── Testo selezionato ──

Dal catalogo mostra personale

L’officina dei Sogni

galleria l’Indicatore

Roma 11aprile 1989

di  Dario Micacchi

 

ARMANDO TANTILLO:

La casa nella luce mediterranea e l'annunciazione del lontano.

 

 Alta, in vista del mare, sta una casa tra il verde degli alberi e delle siepi. La luce solare è cosi intensa che non lascia ombre e anfratti segreti ma è a un tempo una luce dolcissima o di memoria di una lunga estate cosi dilatata da sembrare la situazione della vita. Una fanciulla, diritta sullo scoglio a picco guarda il mare: è una gracile silhouette ma sprigiona una grande tensione verso il lontano, forse un desiderio di liberazione. Un'altra fanciulla giuoca correndo con un cagnolino. Un'altra bellissima sta distesa nello splendore della luce. Un poeta/pittore sta seduto e fantastica sereno guardando il mare.

Un pastore fa scivolare nel lontano il suono di un flauto. Un altro, carezza delle colombe mentre gli aironi spiccano dalle rocce un volo basso sul mare. Una fanciulla, che più torna nelle immagini siano esse reali o di sogno, spinge instancabile il cerchio presa dal suo giuoco leggero come fosse la cosa più importante del mondo; e, quando si ferma, fissa ostinatamente quella casa alta nel verde come se porgesse l'orecchio a un richiamo o a un canto.

───

Esercizi:
[1] Quali animali compaiono nel testo su Armando Tantillo? Elencali tutti.
[2] Ripeti fedelmente il passo del testo su Armando Tantillo che va da "Roma 11aprile 1989" fino a "guardando il mare.".
[3] Come prosegue il testo su Armando Tantillo dopo la sua ultima frase? Continualo tu.

── Dati forniti ──

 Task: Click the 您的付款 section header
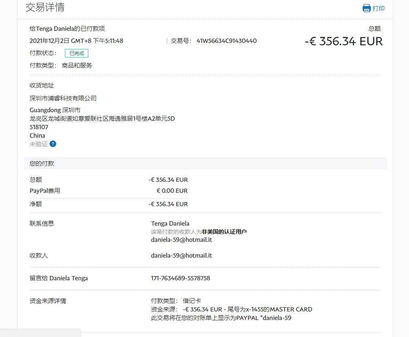[42, 164]
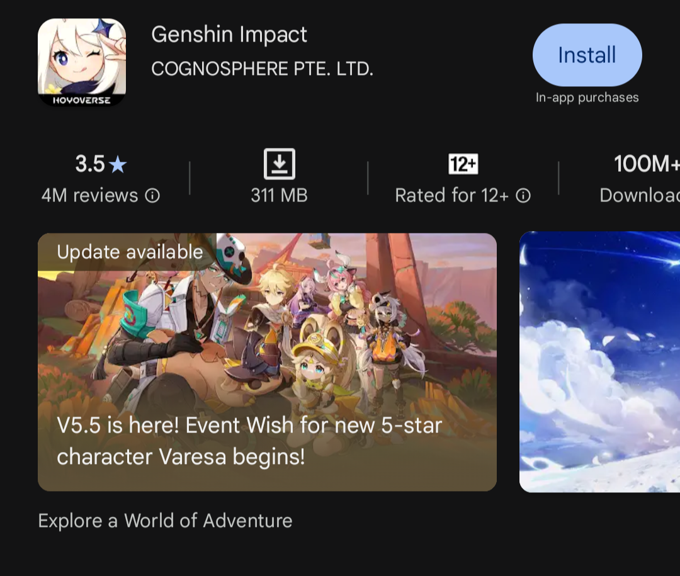Click the blue star rating icon
Image resolution: width=680 pixels, height=576 pixels.
click(x=118, y=165)
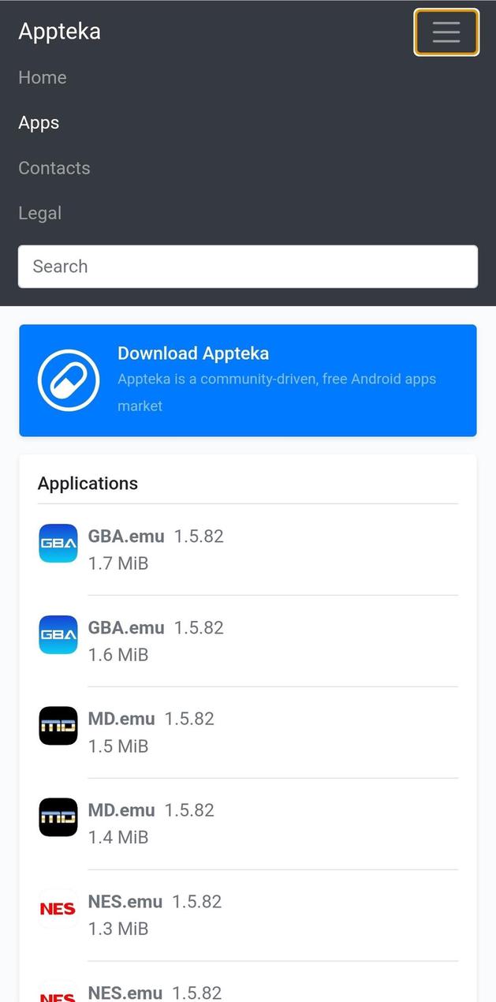Click the first GBA.emu app icon
Viewport: 496px width, 1002px height.
(x=57, y=543)
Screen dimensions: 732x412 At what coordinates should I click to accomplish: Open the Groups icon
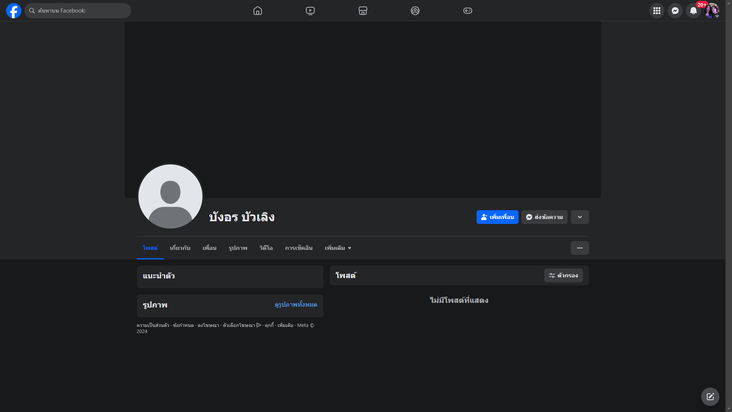(415, 11)
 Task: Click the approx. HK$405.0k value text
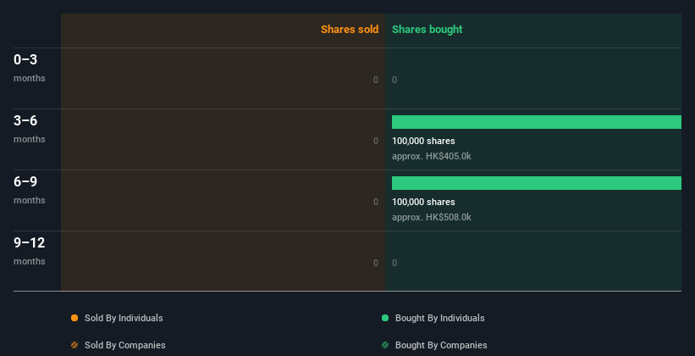click(x=431, y=156)
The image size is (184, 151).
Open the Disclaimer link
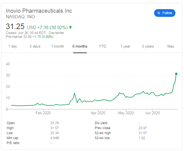[56, 33]
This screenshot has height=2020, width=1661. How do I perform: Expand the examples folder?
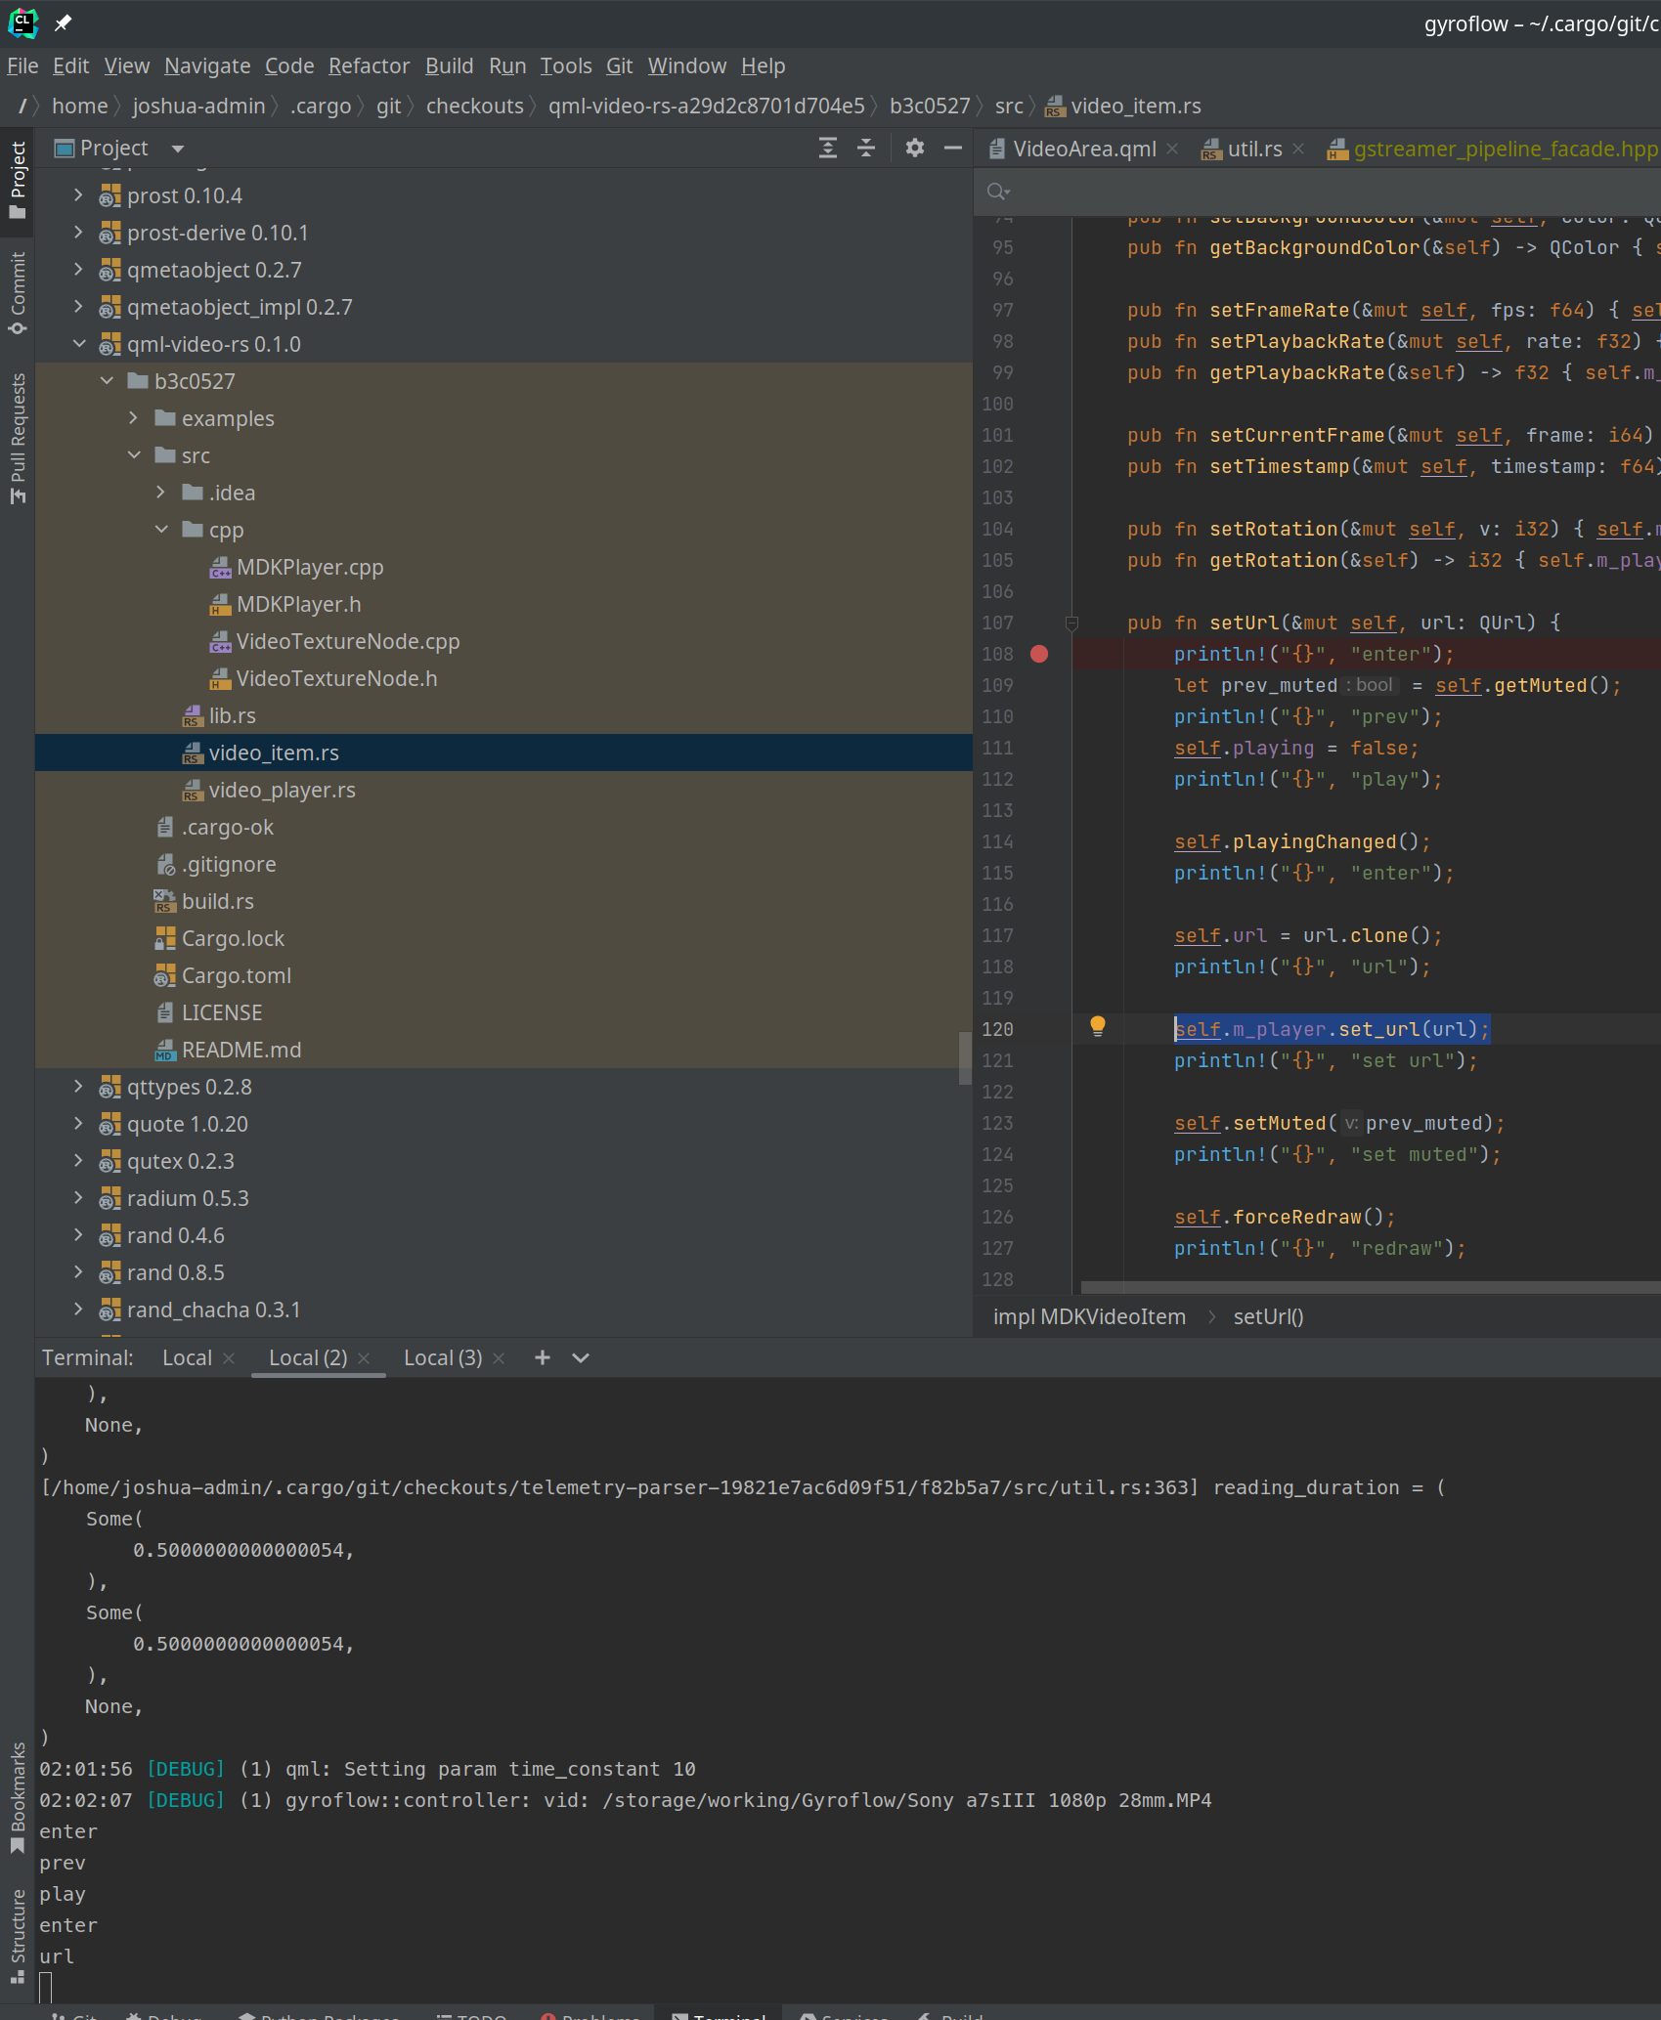133,417
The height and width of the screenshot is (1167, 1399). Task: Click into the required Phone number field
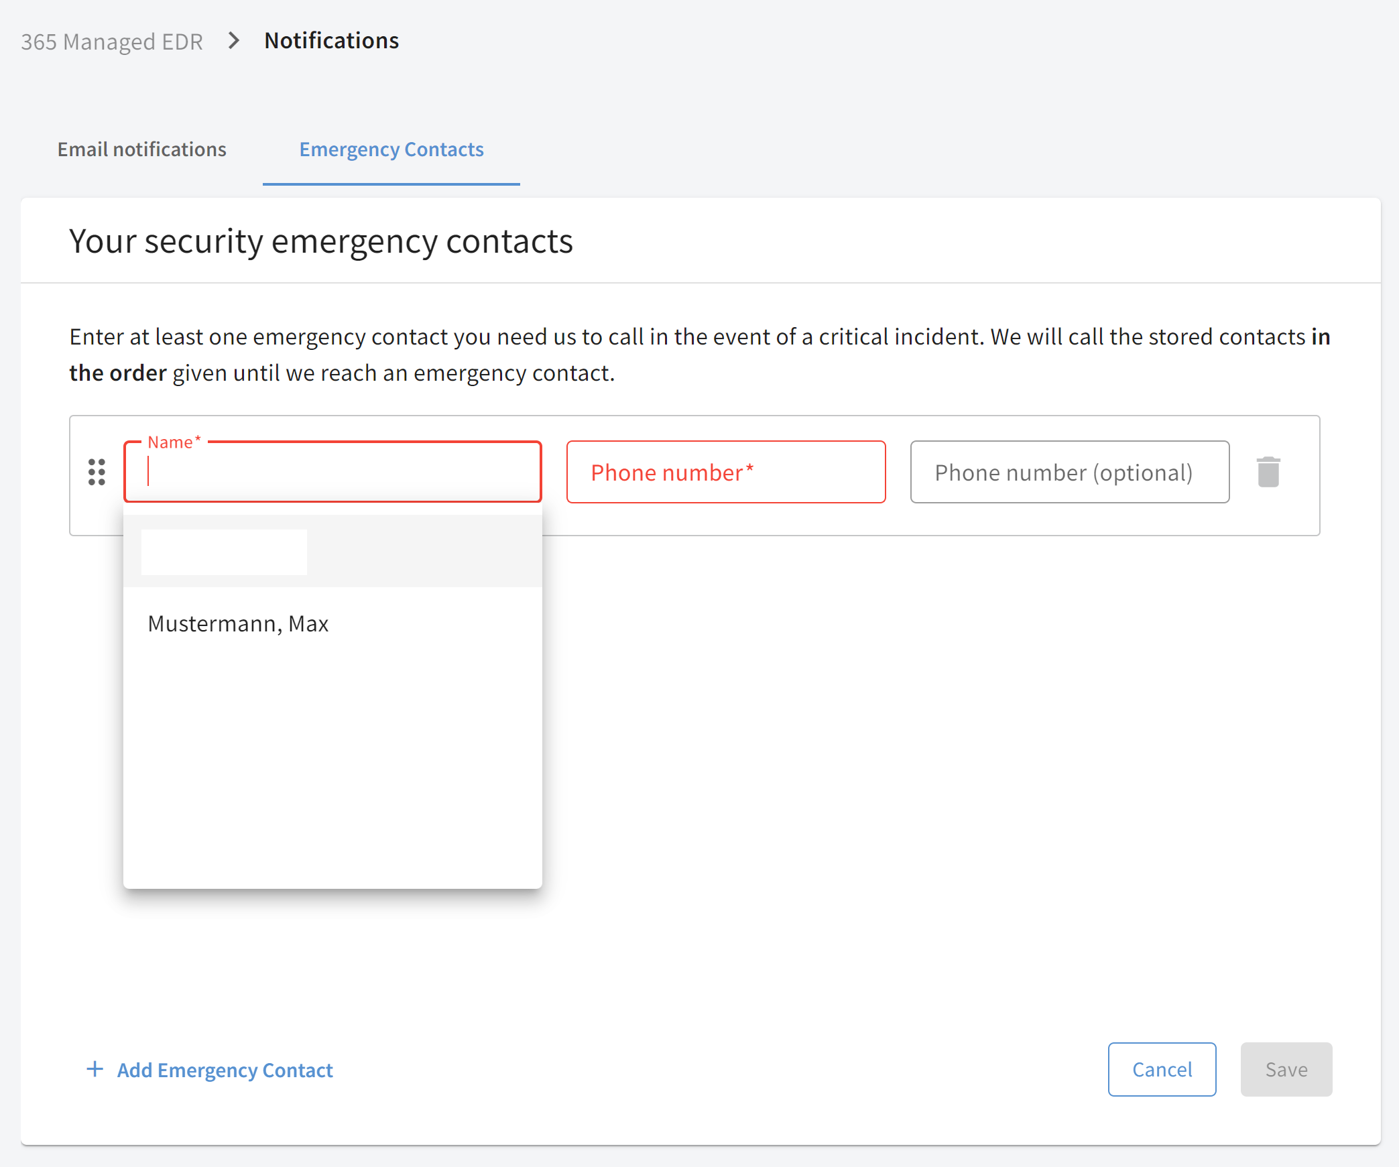pos(726,472)
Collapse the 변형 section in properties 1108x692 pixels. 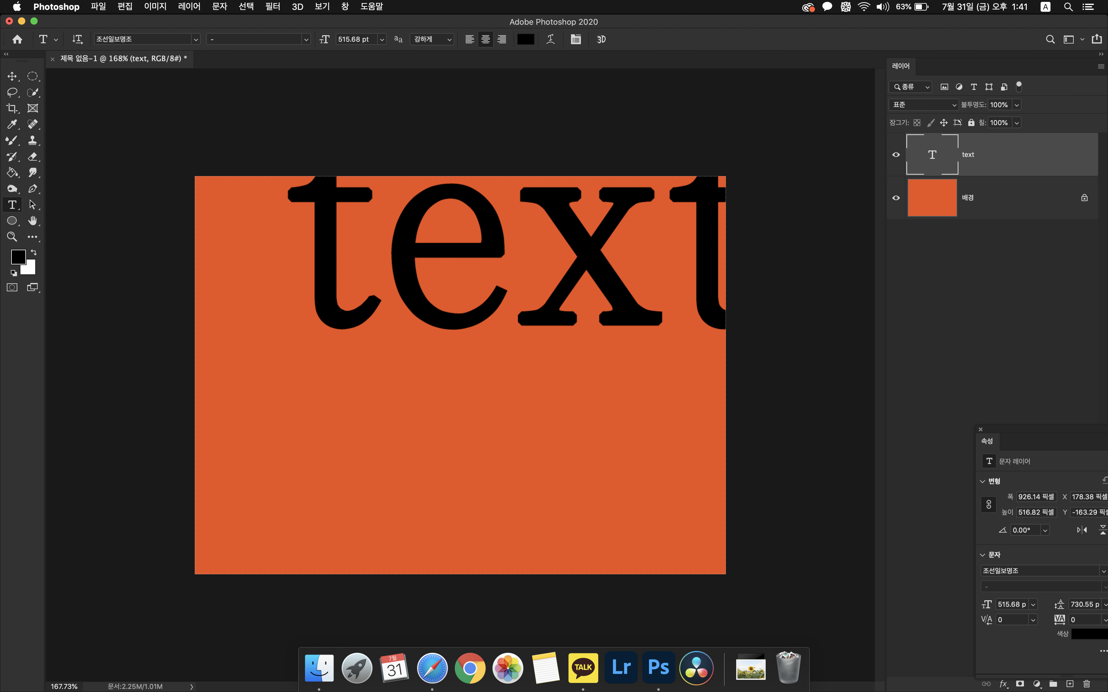pos(983,481)
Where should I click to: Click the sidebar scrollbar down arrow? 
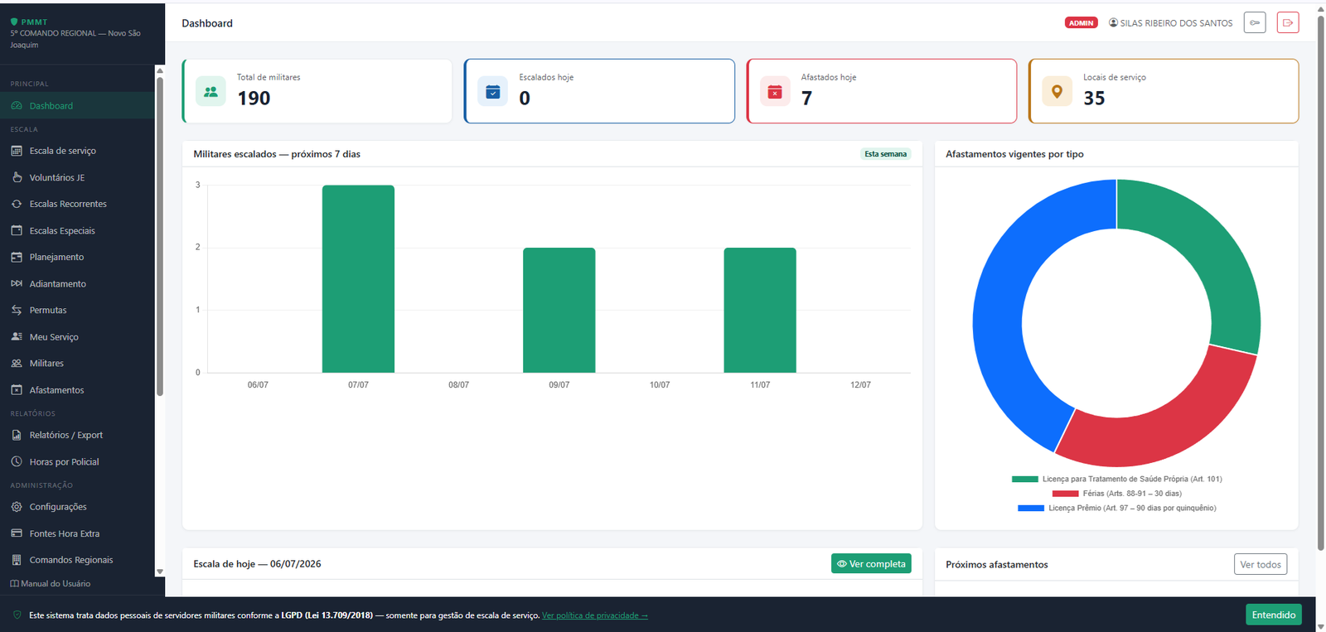click(x=160, y=572)
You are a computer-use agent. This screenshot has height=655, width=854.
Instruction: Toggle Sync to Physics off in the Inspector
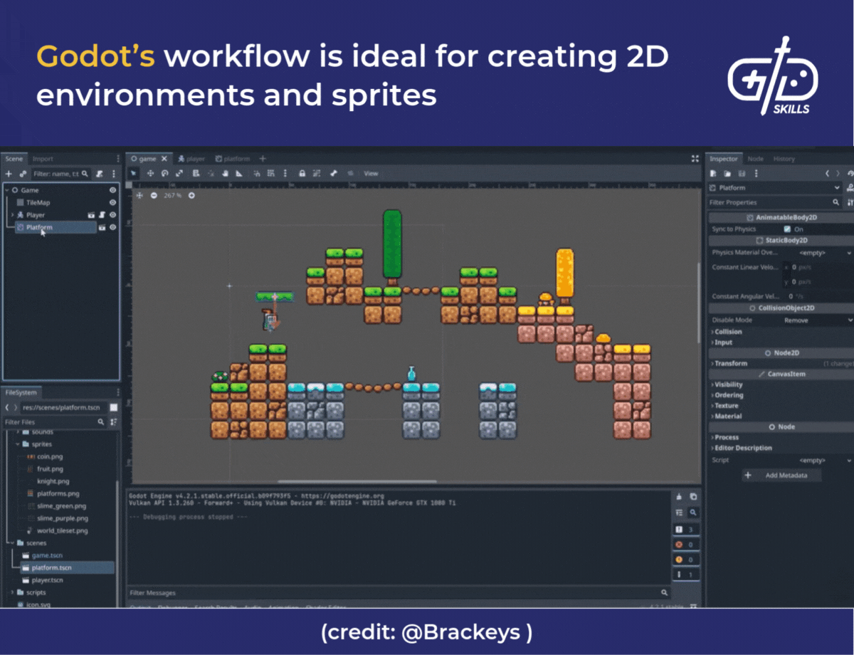coord(788,229)
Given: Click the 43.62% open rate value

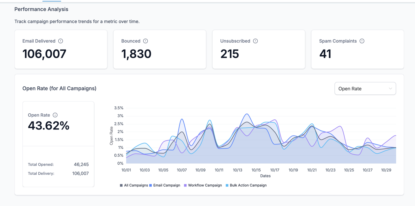Looking at the screenshot, I should pyautogui.click(x=49, y=126).
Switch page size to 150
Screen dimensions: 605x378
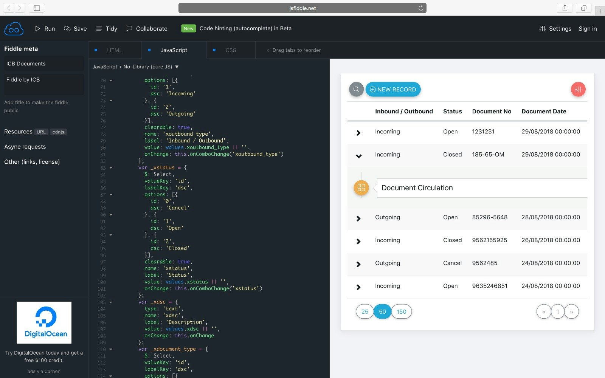(401, 311)
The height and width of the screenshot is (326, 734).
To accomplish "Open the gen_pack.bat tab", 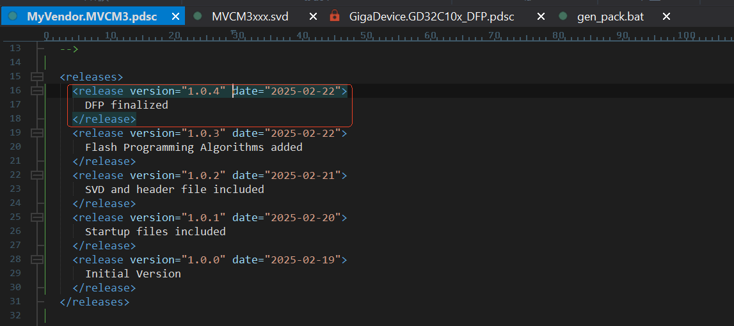I will coord(609,16).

───

Soluzioni:
[1] Un cagnolino, delle colombe, gli aironi.

[2]
Roma 11aprile 1989

di  Dario Micacchi

 

ARMANDO TANTILLO:

La casa nella luce mediterranea e l'annunciazione del lontano.

 

 Alta, in vista del mare, sta una casa tra il verde degli alberi e delle siepi. La luce solare è cosi intensa che non lascia ombre e anfratti segreti ma è a un tempo una luce dolcissima o di memoria di una lunga estate cosi dilatata da sembrare la situazione della vita. Una fanciulla, diritta sullo scoglio a picco guarda il mare: è una gracile silhouette ma sprigiona una grande tensione verso il lontano, forse un desiderio di liberazione. Un'altra fanciulla giuoca correndo con un cagnolino. Un'altra bellissima sta distesa nello splendore della luce. Un poeta/pittore sta seduto e fantastica sereno guardando il mare.

[3]
Le vesti di queste creature di sogno sono rosse, azzurre e bianche in tonalità tenere mai gridate. Nello spazio sconfinato dell'immagine, che è sempre ben più grande del supporto, un'imbarcazione ha alzato le vele e introduce nella realtà/sogno il motivo del viaggio. Queste le figure del sogno di infinito, nello spazio e nel tempo, del pittore Armando Tantillo; questa la sua Sicilia con quel promontorio che in qualche immagine è coronato da un dolce colle con in vista un'acropoli con un tempio greco: da qui potrebbe anche calare, per incantamento, la voce di Teocrito che canta la natura o quella dei lirici greci più musicali e sensuali.

Ma l'evocazione greca nella Sicilia di Armando Tantillo non è citazione di museo secondo la moda del gusto nostalgico dei tanti pittori Anacronisti di oggi o secondo gli assemblatori di frantumi come gli scultori Poirer o Mitoraj; ma è un'evocazione che viene dal profondo dell'essere, da una assoluta schiettezza naturale, da un sentire tempo e spazio da moderno in sintonia con i segni grandiosi e naturali siculo-greci.

L'immagine dipinta, col suo struggente desiderio del lontano e, forse, d'una liberazione, è di una levità strabiliante ed ha, proprio come immagine dipinta, quel pencolare tra realtà e sogno, tra esistenza e memoria, tra evocazione e prefigurazione, che fu tipico, per altri versi lirici e pittorici, di un Caspar D. Friedrich, di un Giorgio de Chirico nel suo periodo allo stesso tempo più realistico e più enigmatico; ed anche di un Gustav Mahler quando mise in musica le liriche cinesi del "viandante" che lascia e si allontana, parola dopo parola, in " Das Lied von der Erde".

E' possibile che la grande tensione verso il lontano di Armando Tantillo debba qualcosa alle figure di spalle di Caspar D. Friedrich che guardano l'orizzonte lontano (è un motivo assai amato da un  altro siciliano che dipinge nella terra di Scicli, Piero Guccione).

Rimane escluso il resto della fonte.